As a teacher I don't have a problem with ignorance; ignorance can be fixed. As my first mentor teacher said, however, "You can't fix stupid."
I am going to try and be as positive as I can and assume that President Obama acted out of ignorance tonight rather than purposeful stupidity. Obama's reference to Sputnik might sound good to someone who has no idea what the history really is, but to an educator? Let me put it this way: the SOTU tonight was the first speech I've heard since Bush was in office that made me too angry to sit through. And even though I should be retiring for the night, I feel I need to make some things plain to those who haven't taken courses in education history.
I'll even be brief (compared to an ed-history class at least).
In the beginning (all the way back to the 19th century) public education existed primarily to instill morals and/or promote characteristics the captains industry wanted to find in their workers. Gradually the purpose of education widened to include promoting responsible citizenry and encouraging academic endeavors. This meant that students studied math, science, history, foreign languages (even dead ones), literature, writing, rhetoric, oratory, visual arts, drama, music. The sciences taught them to be critical. History taught them context. The arts taught them to be creative. [Quick aside: creativity is not a talent that you either do or do not possess. Creativity is a way of solving problems intuitively that can be taught and must be practiced to be developed.]
Then there was Sputnik and the ensuing nationwide freakout about how we were falling behind communism. The educational focus changed to discipline-based education; under that newer model creativity of any kind was seen as only a small and easily-neglected component of teaching. This is where we get the much-maligned new math. This is also where we get the comprehensive school model. And in the short term this renewed emphasis on math and science worked wonders. But why?
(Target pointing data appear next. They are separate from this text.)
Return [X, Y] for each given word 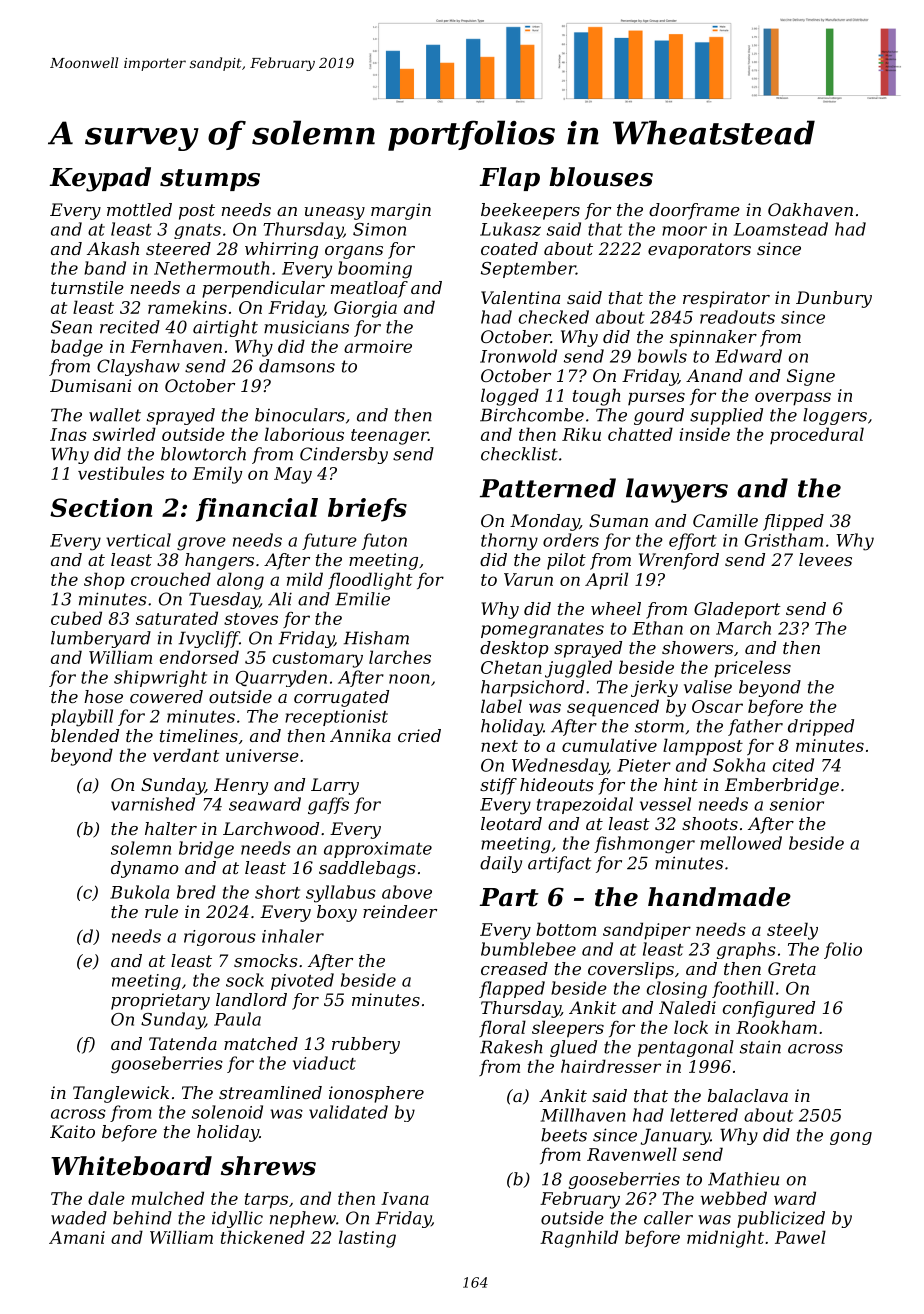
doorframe [694, 211]
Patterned [548, 488]
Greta [792, 968]
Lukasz [510, 229]
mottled [139, 209]
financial [257, 510]
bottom [566, 929]
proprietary [160, 1001]
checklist [519, 454]
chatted [640, 434]
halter [171, 828]
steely [792, 931]
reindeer [400, 911]
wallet [115, 415]
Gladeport [737, 610]
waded [79, 1218]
It worked because the children who were then going through secondary education had been raised to think critically, contextually and creatively. Adding to or augmenting the math and science in their powerfully broad-based education produced a generation of technological innovators. The gifted revolution in the late 70s and 80s did the same thing for the children that were brought up in that environment as well, producing many of the current crop of great thinkers. But what is overlooked is that in both of those situations, the foundation of their education was broad. It was not rigidly defined as only the hard sciences.
Now? Today there are no gifted classes. There are some that keep the name perhaps, but court rulings have prevented tracking students for the past 15 years. In my school system, there are no differences in curricula no matter the level of the students, meaning both high- and low-performing students are essentially left out. NCLB even removed the definition of giftedness from Federal law. And the arts? Rhetoric? Latin? Music? We are now educating children by focusing on only the 'core' areas: Math, Science and English.
That's why the President's vision is so short-sighted. Yes, Race to the Top is nothing but a national lottery for educational funding whose grants have nothing to do with either need or equity. Yes, you cannot claim to respect teachers on one hand while pretending that teachers are either good (and ought to be rewarded) or bad (and we should stop making excuses for them). Remember that the next time you see your doctor's diploma hanging on the wall. Does it tell you their value-added score?
But more than any of that, this fetish politicians seem to have with math and science has to go. To concentrate on math and science to the exclusion of all else is not just ludicrous, it's suicidal. We cannot have innovators unless they know first how to innovate. We cannot create unless we first have learned to be creative. You can know all the math and science in the world and it will not amount for anything unless you have even a glimmer of an idea of what to do with it.
As America's greatest inventor Thomas Edison once said, "During all those years of experimentation and research, I never once made a discovery. All my work was deductive, and the results I achieved were those of invention, pure and simple."